Je crois donc que les poètes out aujourd’hui un public aussi bienveillant, aussi éclairé, et plus nombreux qu’autrefois. Il faut bien en convenir, les lecteurs qui savent goûter une poésie pure et élevée seront toujours la minorité. Pour sentir les poètes, il faut du recueillement, du loisir, de la rêverie ; il faut une disposition particulière. L’immense majorité de ceux qui savent lire n’a pas le temps de goûter M. de Lamartine, et la plupart n’en sont pas capables. Ce qui nous fait croire que jadis ce public choisi était plus nombreux, c’est qu’il était réuni sur un seul point, à la cour et dans quelques sociétés particulières ; maintenant il est dispersé, il est partout, dans toutes les classes, dans les salons, dans les écoles, dans les fabriques. D’ailleurs, cette société choisie, qu’on regrette tant, avait bien ses erreurs et ses engouemens ridicules ; Voltaire se plaint à tout moment qu’on déserte Racine et Molière pour le théâtre de Ramponneau ; or, les habitués de Ramponneau étaient ces courtisans si délicats, ces gentilshommes si raffinés pour lesquels on a aujourd’hui tant de tendresse.

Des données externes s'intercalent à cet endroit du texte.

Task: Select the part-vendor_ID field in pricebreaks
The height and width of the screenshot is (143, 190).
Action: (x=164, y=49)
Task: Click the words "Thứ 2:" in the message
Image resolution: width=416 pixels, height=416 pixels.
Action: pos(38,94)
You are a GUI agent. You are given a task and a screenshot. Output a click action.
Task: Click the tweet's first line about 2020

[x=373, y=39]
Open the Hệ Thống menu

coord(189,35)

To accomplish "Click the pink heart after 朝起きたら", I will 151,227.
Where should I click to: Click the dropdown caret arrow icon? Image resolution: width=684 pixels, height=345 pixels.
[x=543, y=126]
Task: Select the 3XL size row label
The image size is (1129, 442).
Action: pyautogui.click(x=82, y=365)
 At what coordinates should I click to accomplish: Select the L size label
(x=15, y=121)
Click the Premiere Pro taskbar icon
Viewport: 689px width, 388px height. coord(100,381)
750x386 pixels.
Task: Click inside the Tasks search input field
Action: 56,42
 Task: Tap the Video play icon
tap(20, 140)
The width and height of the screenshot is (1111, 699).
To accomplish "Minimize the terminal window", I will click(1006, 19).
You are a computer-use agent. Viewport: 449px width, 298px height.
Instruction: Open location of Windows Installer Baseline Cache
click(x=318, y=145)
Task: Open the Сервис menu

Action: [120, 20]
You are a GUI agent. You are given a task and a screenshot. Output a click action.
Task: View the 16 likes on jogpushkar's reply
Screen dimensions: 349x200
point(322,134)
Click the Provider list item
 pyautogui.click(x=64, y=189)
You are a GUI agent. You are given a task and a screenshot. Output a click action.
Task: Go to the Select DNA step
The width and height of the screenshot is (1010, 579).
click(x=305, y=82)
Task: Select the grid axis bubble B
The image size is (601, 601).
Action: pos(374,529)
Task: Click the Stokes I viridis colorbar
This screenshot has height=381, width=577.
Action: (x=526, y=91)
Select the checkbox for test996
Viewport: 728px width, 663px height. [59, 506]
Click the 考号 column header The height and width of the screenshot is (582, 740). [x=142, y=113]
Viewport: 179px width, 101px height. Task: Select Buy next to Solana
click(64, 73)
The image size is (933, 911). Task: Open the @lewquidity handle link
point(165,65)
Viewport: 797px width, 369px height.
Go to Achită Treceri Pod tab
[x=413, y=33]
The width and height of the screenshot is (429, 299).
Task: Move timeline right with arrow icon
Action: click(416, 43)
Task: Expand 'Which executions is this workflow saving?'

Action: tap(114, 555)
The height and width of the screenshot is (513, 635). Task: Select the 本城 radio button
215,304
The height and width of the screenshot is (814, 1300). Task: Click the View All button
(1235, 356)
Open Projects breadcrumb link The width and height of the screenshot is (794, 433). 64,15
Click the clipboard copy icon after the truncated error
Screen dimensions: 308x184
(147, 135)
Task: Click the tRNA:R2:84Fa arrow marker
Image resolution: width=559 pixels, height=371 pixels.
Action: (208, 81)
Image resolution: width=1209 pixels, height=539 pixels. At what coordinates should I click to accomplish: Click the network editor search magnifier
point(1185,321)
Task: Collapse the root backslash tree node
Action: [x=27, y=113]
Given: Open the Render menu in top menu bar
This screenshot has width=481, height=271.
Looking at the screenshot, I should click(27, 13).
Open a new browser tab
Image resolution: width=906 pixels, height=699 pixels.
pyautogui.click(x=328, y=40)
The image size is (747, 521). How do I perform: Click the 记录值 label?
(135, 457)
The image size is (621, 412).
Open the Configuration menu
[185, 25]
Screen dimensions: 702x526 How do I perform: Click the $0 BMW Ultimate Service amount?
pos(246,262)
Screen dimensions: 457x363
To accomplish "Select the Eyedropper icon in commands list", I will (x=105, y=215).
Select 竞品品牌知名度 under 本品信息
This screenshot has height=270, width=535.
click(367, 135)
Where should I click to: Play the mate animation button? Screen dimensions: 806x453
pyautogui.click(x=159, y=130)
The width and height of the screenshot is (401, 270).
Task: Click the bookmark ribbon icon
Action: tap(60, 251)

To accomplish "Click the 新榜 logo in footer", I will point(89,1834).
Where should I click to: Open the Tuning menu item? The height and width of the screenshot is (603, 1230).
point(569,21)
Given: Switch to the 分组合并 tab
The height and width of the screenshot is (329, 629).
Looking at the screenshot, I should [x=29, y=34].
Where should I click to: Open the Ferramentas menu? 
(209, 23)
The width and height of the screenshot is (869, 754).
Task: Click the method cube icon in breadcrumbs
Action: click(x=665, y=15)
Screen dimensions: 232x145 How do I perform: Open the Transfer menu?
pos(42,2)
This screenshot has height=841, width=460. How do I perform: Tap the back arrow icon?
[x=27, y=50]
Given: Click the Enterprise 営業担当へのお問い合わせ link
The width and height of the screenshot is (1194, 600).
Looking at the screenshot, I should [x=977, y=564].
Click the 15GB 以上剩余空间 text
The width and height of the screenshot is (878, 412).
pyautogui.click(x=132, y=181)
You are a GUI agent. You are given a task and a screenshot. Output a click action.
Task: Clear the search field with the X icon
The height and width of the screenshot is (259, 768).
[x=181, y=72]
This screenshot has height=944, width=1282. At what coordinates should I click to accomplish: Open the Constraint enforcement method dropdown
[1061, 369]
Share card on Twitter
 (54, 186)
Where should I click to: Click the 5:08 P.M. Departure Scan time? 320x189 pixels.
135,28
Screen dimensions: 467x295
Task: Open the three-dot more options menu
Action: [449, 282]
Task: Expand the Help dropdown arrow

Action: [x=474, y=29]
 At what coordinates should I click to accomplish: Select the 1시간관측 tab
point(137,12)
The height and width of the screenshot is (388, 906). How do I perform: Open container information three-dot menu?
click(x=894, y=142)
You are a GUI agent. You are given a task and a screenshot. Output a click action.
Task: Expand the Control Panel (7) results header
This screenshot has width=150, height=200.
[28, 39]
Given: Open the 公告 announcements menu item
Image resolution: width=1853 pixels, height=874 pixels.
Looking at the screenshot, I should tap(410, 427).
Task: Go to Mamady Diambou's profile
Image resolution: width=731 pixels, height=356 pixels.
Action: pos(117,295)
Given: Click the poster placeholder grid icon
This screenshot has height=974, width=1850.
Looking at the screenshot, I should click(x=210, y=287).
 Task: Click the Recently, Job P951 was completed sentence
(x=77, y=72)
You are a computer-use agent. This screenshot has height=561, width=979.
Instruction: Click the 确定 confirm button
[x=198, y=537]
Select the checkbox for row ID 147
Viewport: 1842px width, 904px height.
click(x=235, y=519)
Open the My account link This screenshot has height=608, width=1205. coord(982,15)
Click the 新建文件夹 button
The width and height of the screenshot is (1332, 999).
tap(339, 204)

Ce monde-là avait conseillé à Corneille de ne pas faire jouer Polyeucte,« qu’il ne trouvait pas digne de l’auteur du Cid ; il soutenait la Phèdre de Pradon contre celle de Racine et proscrivait Athalie. Il est vrai qu’en revanche l’hôtel de Rambouillet se délectait des romans de Mlle de Scudéry, et que Mme de Sévigné elle-même dévorait la Calprenède et son chien de style avec un intérêt qu’on a peine à s’expliquer aujourd’hui.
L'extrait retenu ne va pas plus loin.